Whilst the EEA Agreement notably does not cover agriculture and fisheries, justice and home affairs and foreign and security policy, the EFET option does look and feel like leaving the EU but re-signing up to most of the stuff from the outside.
And two key points here. First, we would lose a seat at the top law-making table; EFET countries are policy “takers” not “makers”, which might be OK for the likes of Norway, Iceland and Liechtenstein but surely not for the UK. Second, EFET states all pay contributions to EU coffers to access the single market.
A second option is a Swiss deal; Switzerland is also an EFET member, but instead of signing up to the EEA Agreement has been able to negotiate around 120 separate bilateral deals with the EU to allow it access to the single market. But this is a complex state of affairs, it’s unwieldy, and is probably not on the table.

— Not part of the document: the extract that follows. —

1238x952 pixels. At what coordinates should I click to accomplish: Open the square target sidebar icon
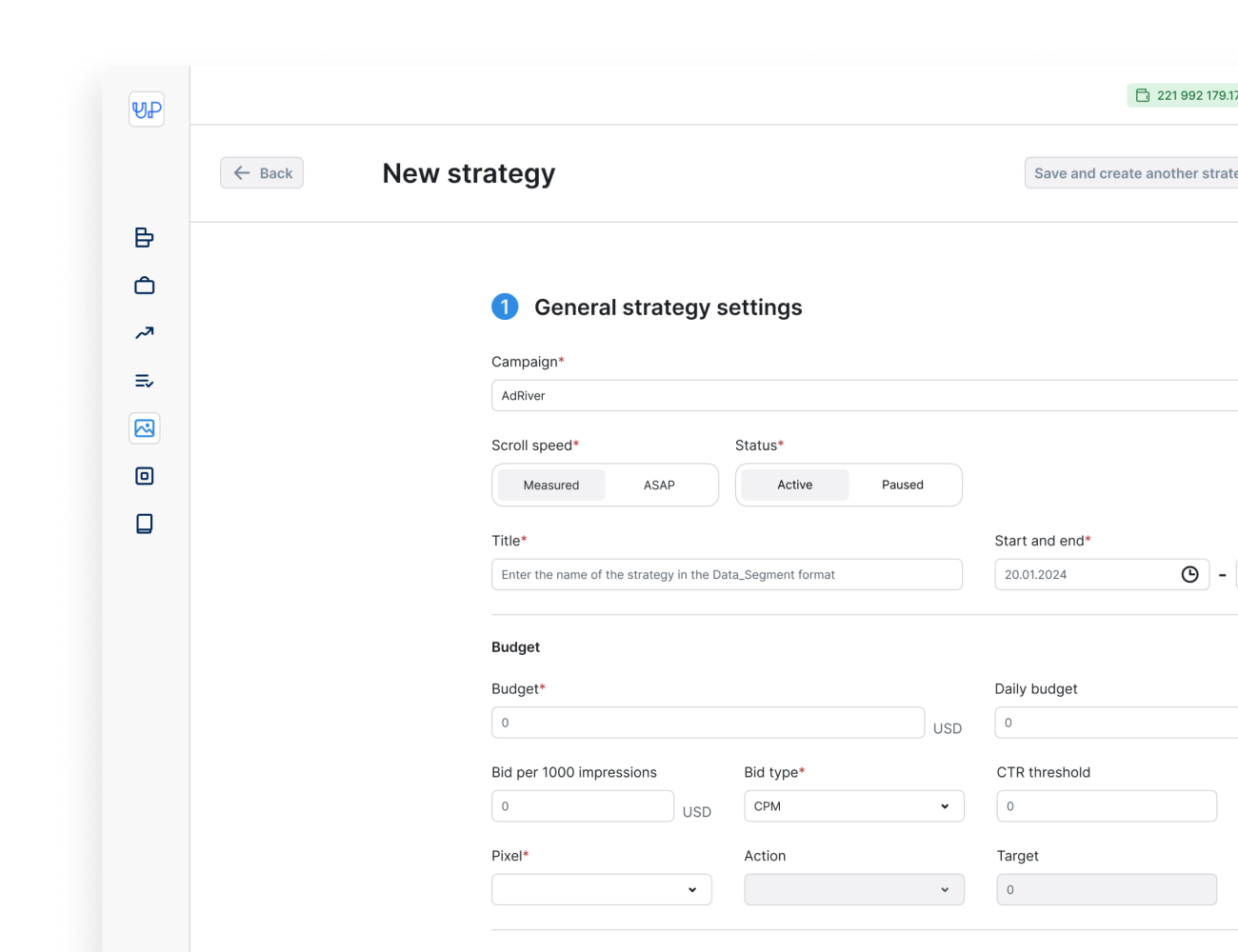pos(145,476)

So instead of the EFET route, the best option is likely to be leaving the single market completely, and negotiating our own comprehensive free trade agreement – as Boris says, like Canada.
Without such a deal, we would certainly have access to the EU market, as they would ours, through membership of the World Trade Organisation, but a trading relationship based on the WTO would come with the full panoply of tariffs and trading restrictions.

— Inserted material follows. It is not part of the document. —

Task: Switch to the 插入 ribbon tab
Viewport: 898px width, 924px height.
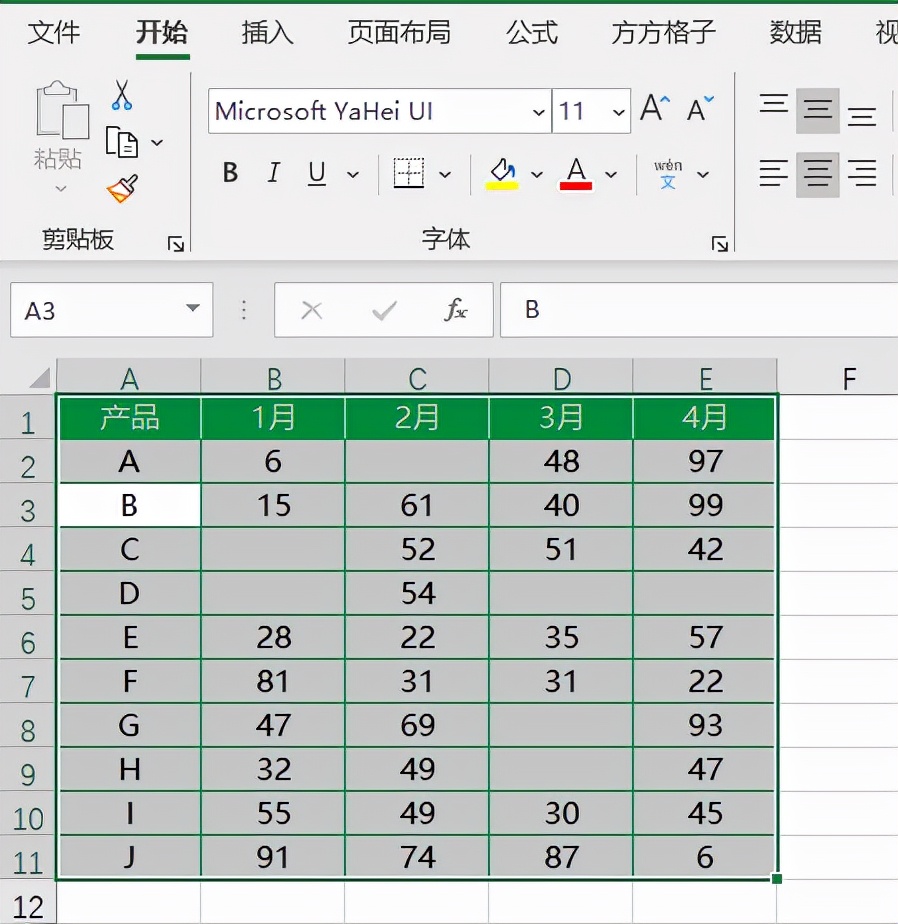Action: click(x=266, y=32)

One thing to bear in mind about trade deals is that they don’t happen quickly. Talks with Canada have been going on since 2009, and the ongoing talks between the EU and the US have some way to go still.
And before we get too carried away with Canada as the latest blueprint deal on offer, we should remember that a deal such as that would do little to protect the City and its global status – one of the battlegrounds of the whole EU in/out debate.
The challenge for the Leave campaign, coming as it does from what would be only one side of the negotiating table, is how it can present these possible options (short of co-opting Mystic Meg into the campaign) as anything more than speculation and best-guessing.
Certainly, between now and referendum day, the EU has absolutely nothing to gain by making that job any easier.
That’s not to say the Remain campaign doesn’t have its own challenges. When it comes to a politician looking us in the eye and earning our trust, how can we do that in the case of an institution made up and representative of 28 diverse countries? Especially so when the head of the otherwise largely faceless but all-powerful EU Commission is an individual whose trajectory to the top David Cameron did his very best to de-rail as a man the UK could not do business with.
This referendum is about a vote for the future but not the sort we’re used to, and the campaign days that lie ahead are not going to be easy ones for the protagonists on either side of the debate.
* Andrew Whitehead is senior partner at law firm Shakespeare Martineau and leads the firm’s energy and climate change practice.